» What you are asked to do
With nothing left out, give the data back exactly.

[Records from a collection]
_ _ _ _ _ _ _

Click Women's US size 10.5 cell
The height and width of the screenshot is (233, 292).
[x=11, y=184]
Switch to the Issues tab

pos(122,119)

_ _ _ _ _ _ _

» Problem solution
Click Women's US size 10.5 cell
The height and width of the screenshot is (233, 292).
[x=11, y=184]
Switch to the Issues tab

pos(122,119)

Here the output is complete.